At the very beginning of my career I was engaged in the rebuilding of the oncological clinic at Lund University Hospital. Of tradition hospital premises resemble parks with scattered buildings surrounded by large trees with pleasant little gardens in connection with the buildings. Old and time-honoured ideals lie behind the design; fresh air, sunshine, trees and greeneries are beneficial for the patients’ health and recuperation. This seems sensible; it has been statistically proven and nowadays also demonstrated in recent research reports. Nevertheless, these environments are in a state of constant change towards condensation and rationalisation. In the end the budget, or the grounds, will not allow any room for trees.

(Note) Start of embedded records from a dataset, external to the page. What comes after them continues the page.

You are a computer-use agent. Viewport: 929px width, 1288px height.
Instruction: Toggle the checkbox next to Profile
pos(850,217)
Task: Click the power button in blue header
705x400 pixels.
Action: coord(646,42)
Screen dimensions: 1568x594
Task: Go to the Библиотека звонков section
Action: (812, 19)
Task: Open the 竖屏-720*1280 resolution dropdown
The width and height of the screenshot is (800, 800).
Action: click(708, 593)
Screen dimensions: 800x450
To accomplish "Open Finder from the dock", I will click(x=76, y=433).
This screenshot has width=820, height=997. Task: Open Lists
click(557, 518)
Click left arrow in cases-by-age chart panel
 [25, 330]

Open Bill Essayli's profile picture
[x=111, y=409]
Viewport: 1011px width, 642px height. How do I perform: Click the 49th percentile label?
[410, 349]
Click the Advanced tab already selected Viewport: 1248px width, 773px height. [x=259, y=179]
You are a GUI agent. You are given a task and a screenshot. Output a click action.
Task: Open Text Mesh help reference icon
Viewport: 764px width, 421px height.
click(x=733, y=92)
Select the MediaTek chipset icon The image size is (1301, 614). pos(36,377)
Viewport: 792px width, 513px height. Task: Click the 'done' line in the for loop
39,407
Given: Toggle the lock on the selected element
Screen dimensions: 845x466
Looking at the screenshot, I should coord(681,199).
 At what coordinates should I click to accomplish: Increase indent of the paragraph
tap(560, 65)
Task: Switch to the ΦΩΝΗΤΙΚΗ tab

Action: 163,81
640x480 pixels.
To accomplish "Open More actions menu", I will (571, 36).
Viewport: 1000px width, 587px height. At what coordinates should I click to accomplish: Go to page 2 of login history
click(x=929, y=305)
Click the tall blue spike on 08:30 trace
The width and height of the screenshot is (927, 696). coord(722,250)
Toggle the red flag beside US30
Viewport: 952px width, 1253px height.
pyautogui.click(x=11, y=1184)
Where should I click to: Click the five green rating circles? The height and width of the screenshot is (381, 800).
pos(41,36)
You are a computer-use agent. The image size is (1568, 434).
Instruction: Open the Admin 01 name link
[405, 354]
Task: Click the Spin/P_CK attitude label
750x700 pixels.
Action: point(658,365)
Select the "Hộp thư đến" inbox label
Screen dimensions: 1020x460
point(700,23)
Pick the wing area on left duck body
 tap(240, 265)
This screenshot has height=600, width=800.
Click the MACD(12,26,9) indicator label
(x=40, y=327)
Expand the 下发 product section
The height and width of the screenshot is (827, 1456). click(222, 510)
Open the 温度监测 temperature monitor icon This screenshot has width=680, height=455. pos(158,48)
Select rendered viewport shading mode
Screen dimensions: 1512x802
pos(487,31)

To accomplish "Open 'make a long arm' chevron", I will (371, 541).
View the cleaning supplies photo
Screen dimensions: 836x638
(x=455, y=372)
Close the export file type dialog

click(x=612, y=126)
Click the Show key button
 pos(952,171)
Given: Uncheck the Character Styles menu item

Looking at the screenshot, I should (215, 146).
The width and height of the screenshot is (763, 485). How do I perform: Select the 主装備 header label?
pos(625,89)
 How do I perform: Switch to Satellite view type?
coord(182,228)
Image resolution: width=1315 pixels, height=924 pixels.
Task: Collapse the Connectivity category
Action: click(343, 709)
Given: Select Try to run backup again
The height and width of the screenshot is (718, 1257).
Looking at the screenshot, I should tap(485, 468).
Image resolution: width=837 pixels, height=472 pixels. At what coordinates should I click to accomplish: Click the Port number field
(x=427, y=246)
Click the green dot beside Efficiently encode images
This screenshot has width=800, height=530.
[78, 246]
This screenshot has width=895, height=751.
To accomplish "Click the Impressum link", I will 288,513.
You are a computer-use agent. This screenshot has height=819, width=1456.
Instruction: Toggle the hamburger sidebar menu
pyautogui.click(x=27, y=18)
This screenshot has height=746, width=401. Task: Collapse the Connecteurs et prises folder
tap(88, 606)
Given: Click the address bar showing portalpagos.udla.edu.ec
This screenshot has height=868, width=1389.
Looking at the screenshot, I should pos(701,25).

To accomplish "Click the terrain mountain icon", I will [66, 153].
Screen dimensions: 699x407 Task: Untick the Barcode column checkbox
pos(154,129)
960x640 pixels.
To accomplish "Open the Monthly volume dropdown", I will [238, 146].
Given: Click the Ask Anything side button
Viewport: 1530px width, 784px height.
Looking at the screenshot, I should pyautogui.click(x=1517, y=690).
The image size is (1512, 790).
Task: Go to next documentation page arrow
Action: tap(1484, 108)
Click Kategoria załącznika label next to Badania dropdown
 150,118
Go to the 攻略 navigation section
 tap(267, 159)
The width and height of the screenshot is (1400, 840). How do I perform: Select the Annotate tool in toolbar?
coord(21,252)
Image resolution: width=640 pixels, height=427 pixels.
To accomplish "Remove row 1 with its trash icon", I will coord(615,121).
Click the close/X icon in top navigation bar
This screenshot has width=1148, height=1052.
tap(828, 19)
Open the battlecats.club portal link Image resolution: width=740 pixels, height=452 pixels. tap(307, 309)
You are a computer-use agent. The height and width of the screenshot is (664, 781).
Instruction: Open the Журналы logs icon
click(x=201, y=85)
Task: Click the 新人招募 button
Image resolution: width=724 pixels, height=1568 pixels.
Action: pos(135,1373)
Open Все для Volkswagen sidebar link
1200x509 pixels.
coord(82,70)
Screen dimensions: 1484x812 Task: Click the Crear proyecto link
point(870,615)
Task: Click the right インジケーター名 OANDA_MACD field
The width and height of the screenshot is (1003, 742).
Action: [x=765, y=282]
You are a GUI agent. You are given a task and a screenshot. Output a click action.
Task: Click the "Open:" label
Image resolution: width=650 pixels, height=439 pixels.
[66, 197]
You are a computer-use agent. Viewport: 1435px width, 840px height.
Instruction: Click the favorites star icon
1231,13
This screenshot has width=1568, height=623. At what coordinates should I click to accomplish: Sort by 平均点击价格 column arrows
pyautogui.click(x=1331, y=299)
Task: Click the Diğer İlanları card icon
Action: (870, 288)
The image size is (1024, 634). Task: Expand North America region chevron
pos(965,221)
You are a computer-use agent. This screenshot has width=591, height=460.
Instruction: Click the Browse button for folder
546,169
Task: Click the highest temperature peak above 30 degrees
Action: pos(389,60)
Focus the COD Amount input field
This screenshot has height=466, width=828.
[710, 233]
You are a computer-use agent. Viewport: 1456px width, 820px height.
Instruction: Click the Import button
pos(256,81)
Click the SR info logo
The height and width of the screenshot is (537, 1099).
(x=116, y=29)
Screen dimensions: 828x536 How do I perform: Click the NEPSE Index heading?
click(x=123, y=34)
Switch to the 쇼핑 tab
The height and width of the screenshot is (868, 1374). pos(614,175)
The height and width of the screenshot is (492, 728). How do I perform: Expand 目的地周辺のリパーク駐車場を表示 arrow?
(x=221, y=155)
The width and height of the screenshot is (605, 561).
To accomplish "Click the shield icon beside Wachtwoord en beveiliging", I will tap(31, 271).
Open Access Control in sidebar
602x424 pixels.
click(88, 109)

Nor are plants allowed close to the walls for hygienic reasons. Continuous retrenchments result in an impoverished outdoor environment deprived of plants and other “unnecessary” things that stimulate the senses.
Everything should be as practical and as easily managed as possible.
The oncological clinic went against this trend. The staff and those in charge of the rebuilding project wanted a humane and pleasant environment with a garden. The patients who were coming here for examinations and radiation therapy were ill, and everything that made it easier for them was welcomed. The answer was one garden inside the house and one outside, both of them luxuriant and bubbling over with life. Two ponds were installed in the outside garden, and the flat ground was landscaped to create an undulating effect. The undulating grounds serve as a framework for the garden and make it more exciting, but they also have room for more plants. Just as wrinkled skin has a larger surface than smooth skin, hilly grounds are larger than flat ones. You really make the principle work for you if you make the hills as high and steep as possible. At the same time, if the hills are too steep precipitation will erode the soil and the vegetation. The undulating grounds outside the oncological clinic are the origin of the billowing silver landscape of Metamorphosis.
I drew a section through the clinic and the garden, and I named the project “The House in the Woods – The Woods in the House”. Everybody loved the drawing of the vegetation, perhaps also the idea. They liked the picture of the luxuriant plants and pinned it up on their notice boards. Still, the idea of having natural sceneries both outside and inside was close to being discarded. Rocks can remind people of tombstones and death. Ferns can remind people of churchyards. You can be allergic to India-rubber trees. Wouldn’t plastics be better here? No plastic plants were acquired, however. Moreover, you only get an allergic reaction to India-rubber trees if you rub against the bark for several hours a day, which neither the patients nor the staff should be doing. Everybody appreciated the lush gardens once they were in place. I was asked to continue working with the same ideas for the outdoor environment of the next major extension of the hospital. However, most of the area was eaten up by parking spaces for cars even though a multi-storey car park had just been erected. With only small plots of land you cannot create hills.